I just attempted to run code that had nested ParallelMap[]
functions. It generates the error message:
ParallelMap::subpar: Parallel computations cannot be nested; proceeding with sequential evaluation.
I can represent a simplified version of the code's structure with the following:
f[list_] := ParallelMap[# + 0.1 &, list]
dataLists = RandomReal[{0, 1}, {5, 100, 3}];
Dimensions[dataLists]
ParallelMap[f[#] &, dataLists];
When ParallelMap
calls f[datLists]
I have extra kernels available for use, but it appears that whatever manages the distribution of processing jobs can't reach them.
I can appreciate that nesting parallel computations presents some complications, but not having the ability to nest them doesn't seem very Mathematica like.
As my code has many functions at the same (2nd) level in the hierarchy as f[list_]
, this constrains my possible solutions quite a bit and makes optimizing performance by using parallel computation time consuming. I think I can either parallelize at the top level or parallelize all the functions at the second level, but obviously not both.

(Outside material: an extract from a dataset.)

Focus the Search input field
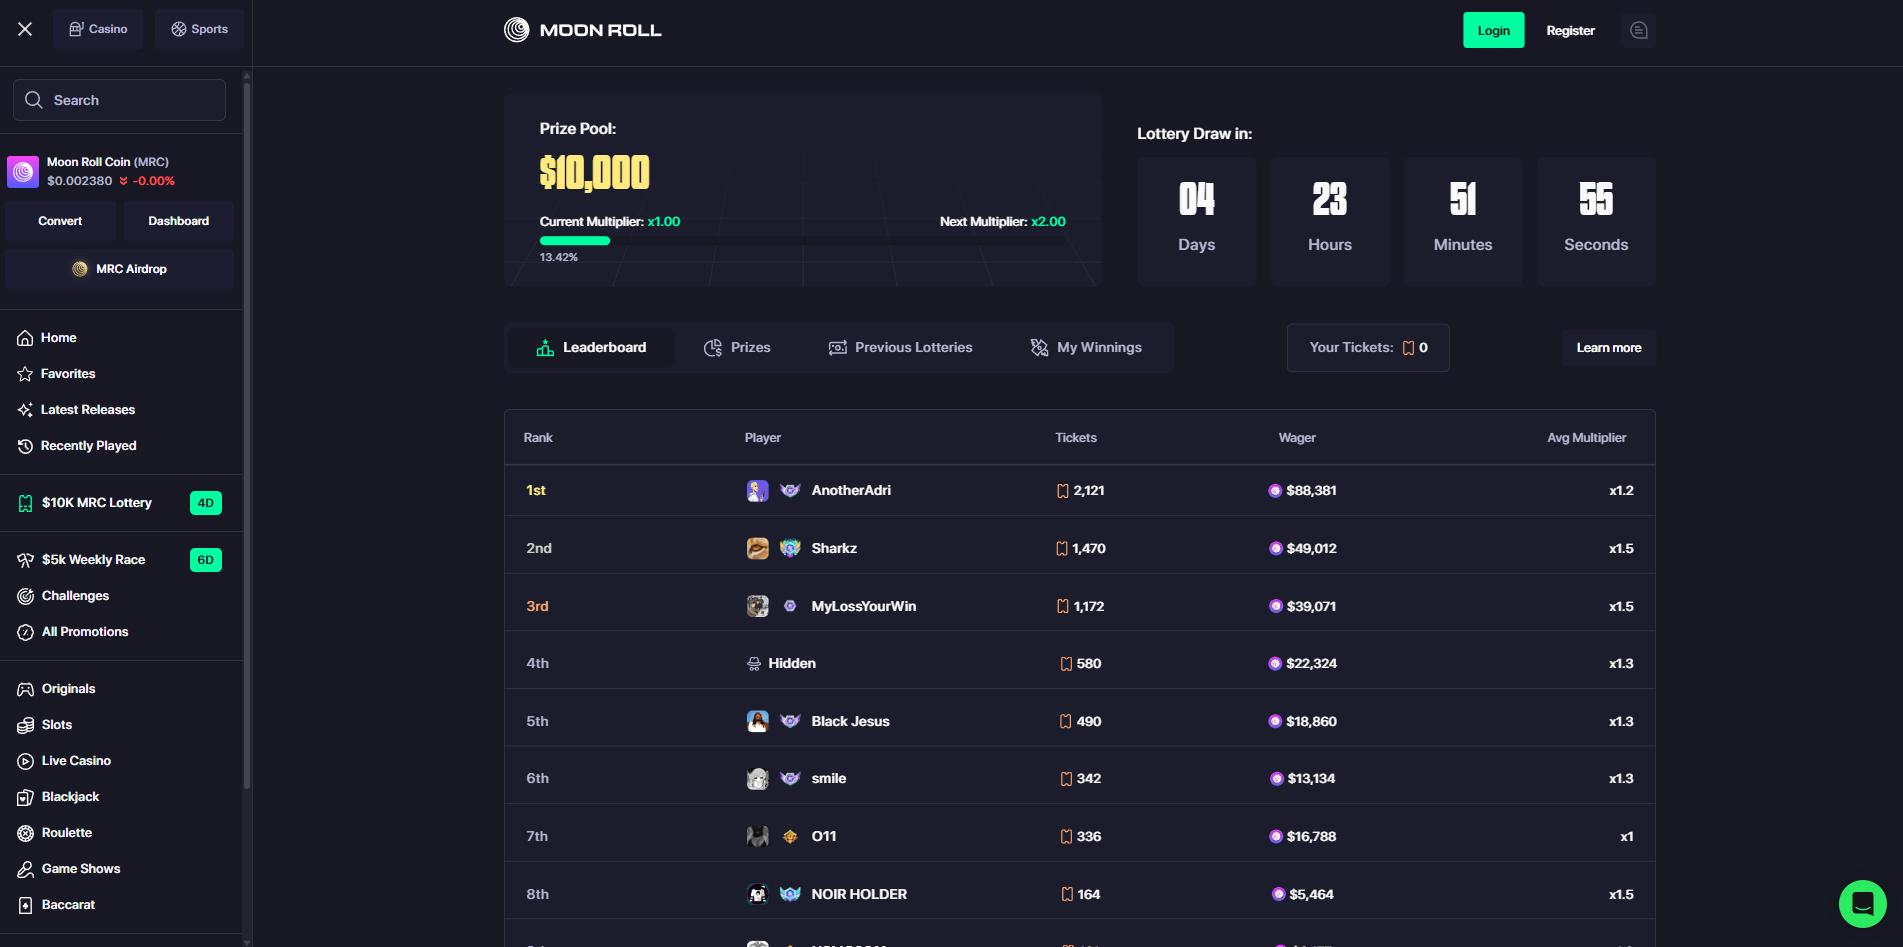The width and height of the screenshot is (1903, 947). (120, 100)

Also, this 2nd level of functions tend to greater complexity than the simple example above. They look more like:
If[#[[1]] == 0, 0, 1 - NProbability[x < #[[1]], x \[Distributed] #[[2]]]] &,
Transpose[{listOfReals, myDistributions}]
Just speculative brainstorming, but maybe (probably) I haven't thought of all the possible ways to attack a problem like this.
- Rather than mapping or parallel mapping, could I recast this problem in other ways better suited to the single available level of parallelization?
- Could one flatten the computations then cull out the answers afterwards?
- Could one turn this into a matrix operation of some kind?
As CUDA and OpenCL don't look like a ready or easy solution for me (see: CUDA and GPU hardware and compatibility questions) I'd hoped to get everything I could out of Mathematica's parallel powers.